BEGIN Exercise materials

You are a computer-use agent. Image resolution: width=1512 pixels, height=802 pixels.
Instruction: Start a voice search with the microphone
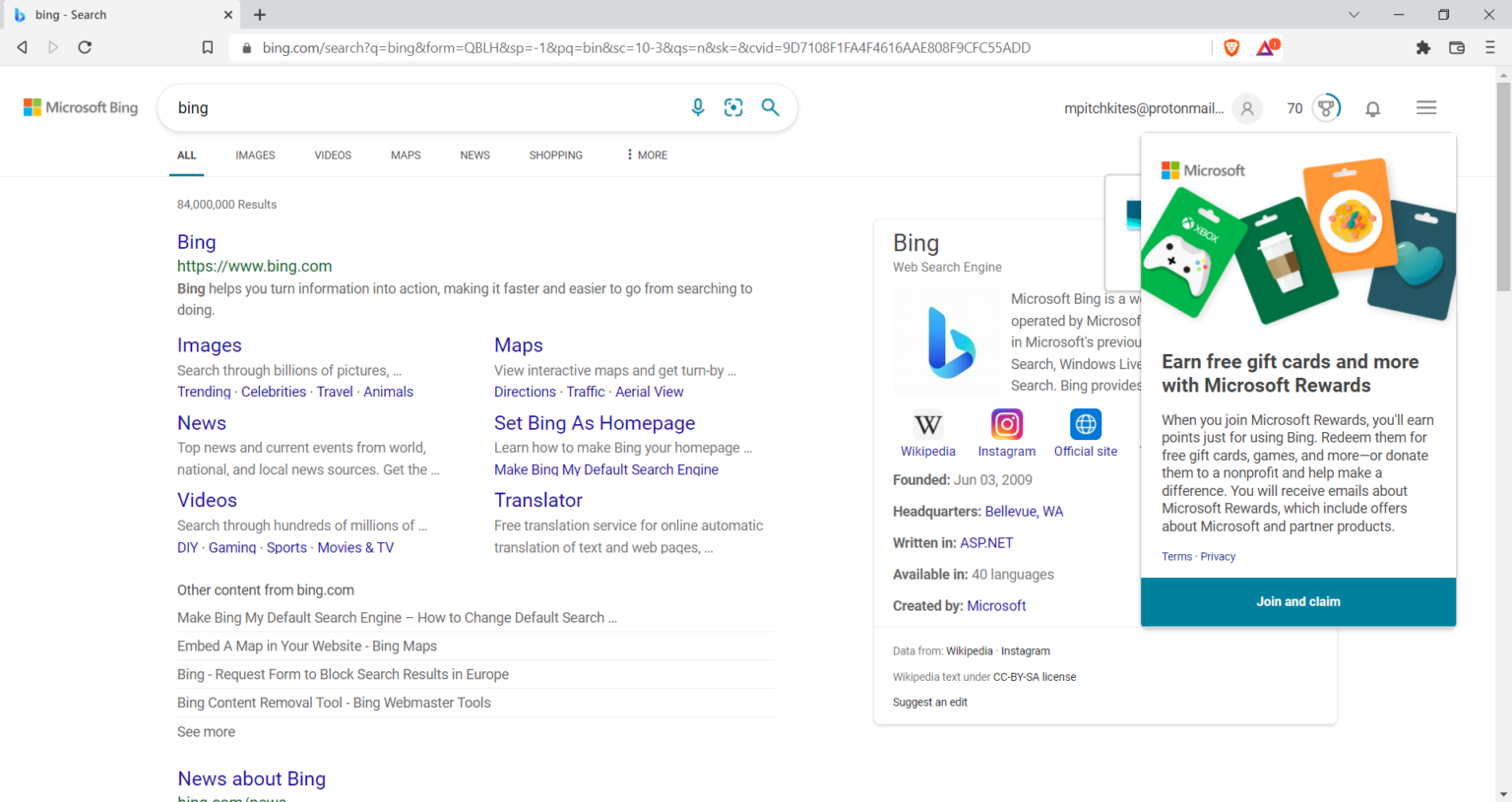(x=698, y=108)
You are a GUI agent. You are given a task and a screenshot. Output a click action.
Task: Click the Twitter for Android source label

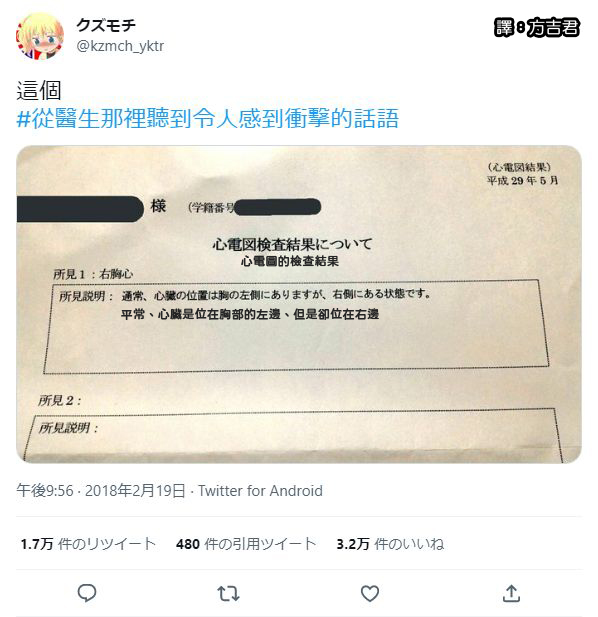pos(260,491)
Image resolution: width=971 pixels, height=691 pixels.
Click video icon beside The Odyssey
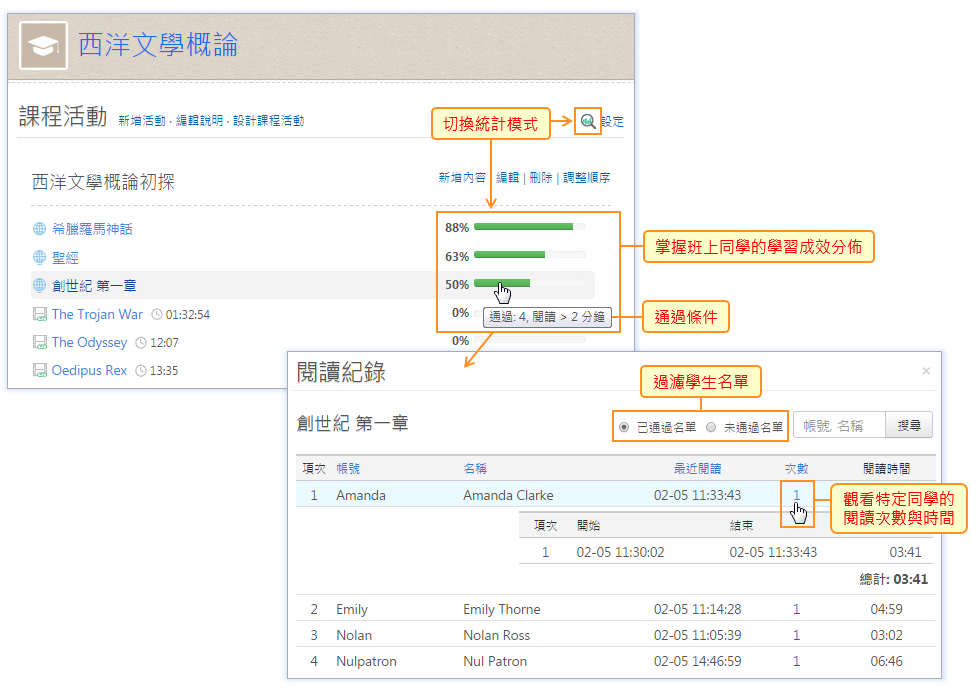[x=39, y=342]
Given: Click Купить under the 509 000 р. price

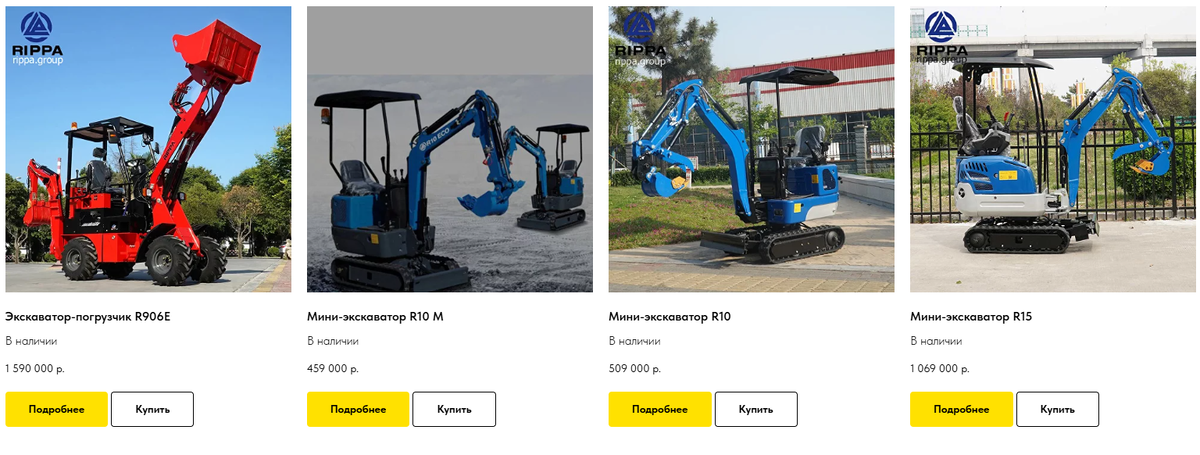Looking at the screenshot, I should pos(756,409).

END Exercise materials

*The task*. Starting at the line where "Instruction: Start a" appears, restate every line through the end of the records above exactly, but omit the pictures.

*Task output*.
Instruction: Start a voice search with the microphone
(x=698, y=108)
You are a GUI agent. You are given a task and a screenshot. Output a click action.
Task: Click the Twitter for Android source label

pos(260,491)
Image resolution: width=971 pixels, height=691 pixels.
Click video icon beside The Odyssey
[x=39, y=342]
Given: Click Купить under the 509 000 р. price

Looking at the screenshot, I should pos(756,409).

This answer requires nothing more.